Spc. Michael Wagnon, 29, of Las Vegas, Nev., is charged with killing Marach Agha by shooting him with a rifle on or about Feb. 22. The sheets also state that Wagnon obtained a hard drive containing evidence of the murders and asked another soldier to erase the information.
On Oct. 15, Spc. Jeremy Morlock, 22, of Wasilla, Alaska, became the first solider to have the general court-martial convening authorities refer court-martial charges against him to a general court-martial. On Dec. 3, Winfield became the second in the group to be referred court-martial charges.
Both had been arraigned as of Tuesday, but no trial dates had been set.
Winfield waived his rights for an Article 32 hearing prior to the case being referred to a general court-martial, Turner reported in prepared statement
Morlock was referred to a court-martial following an Article 32 hearing.

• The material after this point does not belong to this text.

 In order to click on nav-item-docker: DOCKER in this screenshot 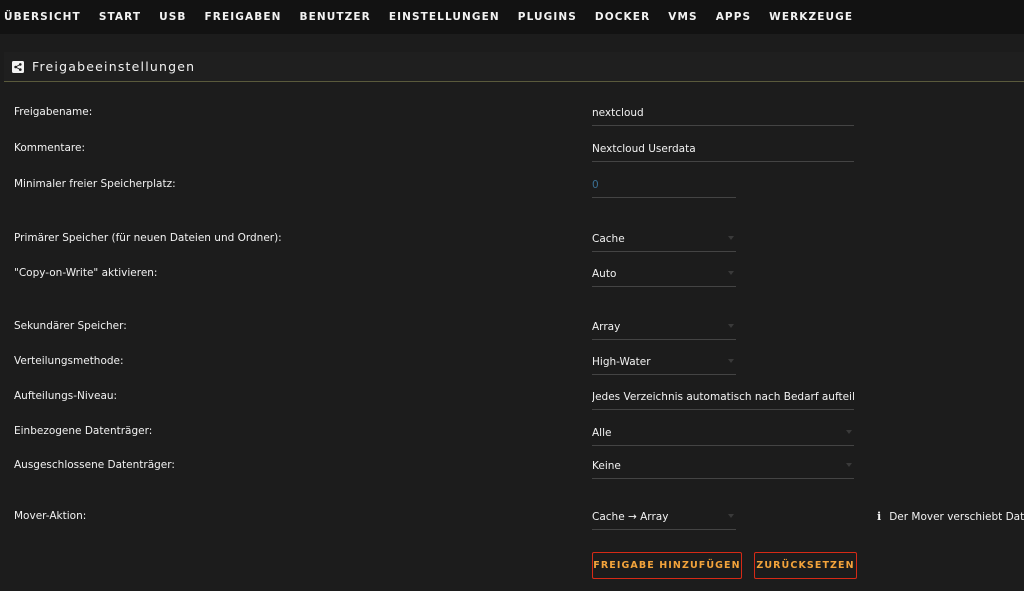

Morlock is facing three specifications of premeditated murder and one specification each of assault, conspiracy to commit premeditated murder, conspiracy to commit assault and battery, wrongfully endeavoring to impede an investigation, wrongfully using a controlled substance and violating a general order.
Winfield faces one specification each of premeditated murder, committing an assault with a dangerous weapon, conspiracy to commit premeditated murder, conspiracy to commit aggravated assault with a dangerous weapon and wrongfully using a controlled substance.
Both men face a maximum punishment of imprisonment for life without the possibility of parole if convicted on all their charges, according to Turner.
Gibbs faces three specifications of premeditated murder, along with two specifications each of conduct prejudicial to good order and discipline, wrongfully endeavoring to impede an investigation and dereliction of duty.
He also is facing one specification each of unlawfully striking another solider, committing an assault with a dangerous weapon, conspiracy to commit premeditated murder, conspiracy to commit assault consummated by battery, conspiracy to commit aggravated assault with a dangerous weapon, wrongfully communicating a threat to injure and violating a general order.
According to Turner, Gibbs faces a maximum punishment of imprisonment for life without the possibility of parole if convicted on all charges as well.
Holmes had an Article 32 hearing Nov. 12. He faces one specification of conspiracy to commit premeditated murder, conspiracy to commit assault consummated by battery, committing assault with a dangerous weapon and conduct prejudicial to good order and discipline.
Wagnon had an Article 32 hearing Nov. 19. He faces one specification of conspiracy to commit premeditated murder, conspiracy to commit assault consummated by battery, committing assault with a dangerous weapon and conduct prejudicial to good order and discipline.
No decision had been made in either case as of Tuesday, Turner reported.